In the first post linked above, we briefly outlined the ties Manafort and Gates have to Oleg Deripaska. Consider this “subtle” reminder from The New Yorker’s Ryan Lizza:

Once the full scope of Russia’s interference campaign in last year’s election was clear, Manafort naturally became a person of interest for the F.B.I. One lingering question is whether Manafort joined the Trump campaign as a way to satisfy any debts from his life working in Russian politics. He reportedly owes the oligarch Oleg Deripaska millions of dollars, and during the campaign, Manafort e-mailed his partner in Ukraine to find out if Deripaska wanted briefings about the American campaign. He suggested that his newfound influence with Trump could be used to reconcile with Deripaska. In another e-mail, reported by the Washington Post, Manafort wondered, “How do we use to get whole?”

Any questions?

Actually there are questions. Implicit in this is the possibility that Trump and his campaign were duped by savvy political operators into becoming a puppet government for The Kremlin. But it’s difficult to imagine that what was happening wasn’t abundantly clear to them by the time the election rolled around.
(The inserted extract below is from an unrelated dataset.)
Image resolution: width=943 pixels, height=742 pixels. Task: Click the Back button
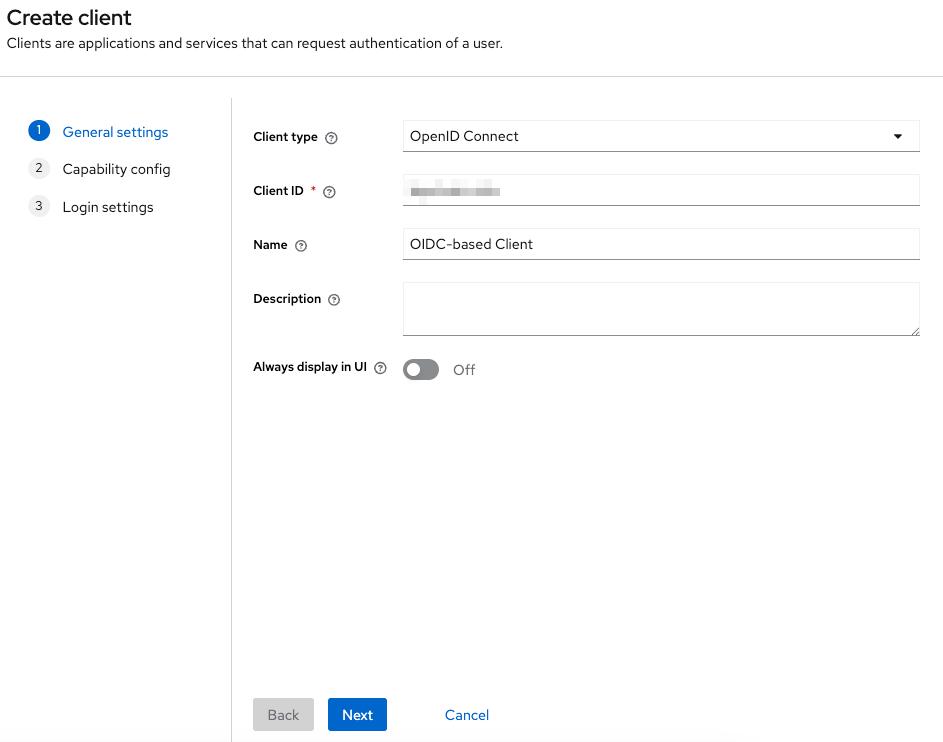(x=283, y=715)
Back in 2014, Politico ran a hilarious (and revealing for anyone unfamiliar with the history here) story about Manafort being M.I.A. during his efforts to bolster Moscow-backed Viktor Yanukovych in Ukraine. To wit:

On Monday, as Russian gunships menaced the Ukrainian fleet in the Black Sea, Manafort’s former business partner Roger Stone sent out an email to a small group of friends asking wryly: “Where is Paul Manafort?”

A multiple-choice list of options followed, including: “Was seen chauffeuring Yanukovych around Moscow,” and “Was seen loading gold bullion on an Army Transport plane from a remote airstrip outside Kiev and taking off seconds before a mob arrived at the site.” The final option was: “Is playing Golf in Palm Beach.”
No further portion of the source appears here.